Your book, Safely Home, has served as an inspiration to me. As I read about the Li family riding their bikes to a secret service in the middle of the night, just to talk about Christ and read God’s Word, the events of 9/11 came flooding back.
It was September 11, 2001. “Come on, we need to go,” said my mom in a worried voice as she ushered me out of the building. I was in third grade, and we were being dismissed from school early. I heard people talking about a plane crashing and how we all needed to get away from large buildings. Why is everyone afraid of a little plane crashing? I didn’t understand that this was an intentional attack until I got home. My whole family sat in the living room, like refugees in an underground bunker, watching the replays of the planes crashing into the Twin Towers, too shocked to be afraid. I didn’t understand completely at that time, but I still felt a burning anger inside me that terrorists would slaughter others, just because we are a Christian nation. I also saw a video of children from the Middle East celebrating the attack. I had never seen such hatred, and I was greatly disturbed that they found joy in the death of others.

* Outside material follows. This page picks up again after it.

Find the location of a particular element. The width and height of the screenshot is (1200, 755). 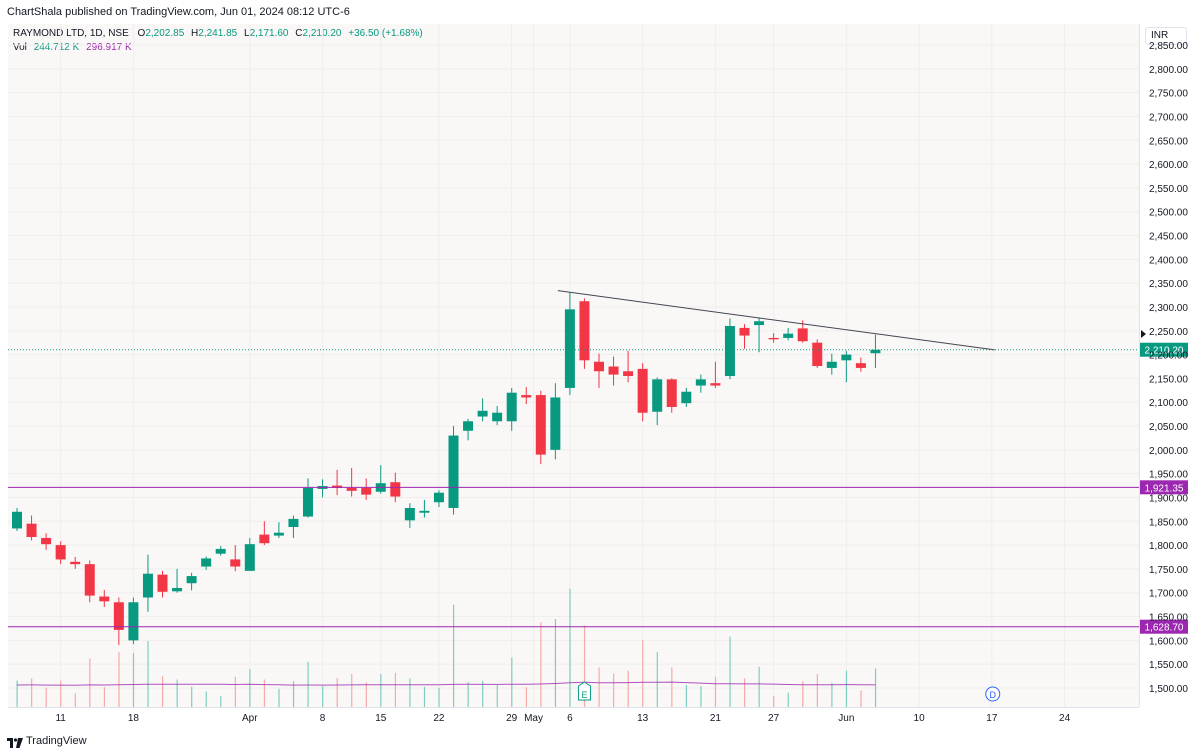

I always considered America the “safe” country, where you could practice any religion you wanted. However, not only was my religion attacked, but our safety was in jeopardy. The attack had already cost the lives of thousands of Americans. What could be next? I remembered how the rumble of every airplane brought people to their windows and out onto the front porch. Peering into the clouds, they knew that the average plane could be the next missile of death. The threat of attack was very real and near. We were just innocent people quietly living our lives, just like Li Quan and his family.
Li Quan always had to be on the lookout for danger. If he was caught with an unmarked Bible, or doing something Christian based, he would immediately be arrested, or possibly lose his life. Men from the Chinese police were always watching him. He never knew when they would storm his house, search his things, or make an arrest. He did the things he knew was right, even though he went up against a seemingly all-powerful foe: the Chinese Government.
As I watched the images of hatred during 9/11, I realized that my faith was not as safe as I thought it was. The persecution was nearer than ever before. If America ever becomes an anti-Christian country, I hope my faith will be as strong as Li Quan’s. When he was in prison, he didn’t have much contact with the other prisoners. So, he volunteered to clean the nauseatingly dirty cells. Although the story is fiction, I know people like Li Quan do exist in China and other countries. Li Quan knew God did everything for a reason, and he used the opportunity to share the Gospel with the other prisoners. I want to live my life to serve Christ and follow Li Quan’s example during any kind of persecution.
Understanding the risks he was taking, Li Quan continually asked himself, “Is this the day I die?” He was prepared to meet Christ at every moment of every day. Instead of living for things of this world, I should be living everyday like it’s my last. Li Quan’s example has helped me to see that I should store up treasures in Heaven, instead of on earth. I realize that I could have been one of the people who died on 9/11. I also need to ask myself, “Am I prepared to meet God today?” because we never know where or when they might attack again.
Li Quan was focused on sharing the gospel and serving despite the consequences it held. Your book has served me, not only in reminding me of the past, but also guiding the way I live in the present. Thank you for writing this amazing book. It has helped me in my walk with God and has shown me that I need to serve Christ, no matter what the circumstances.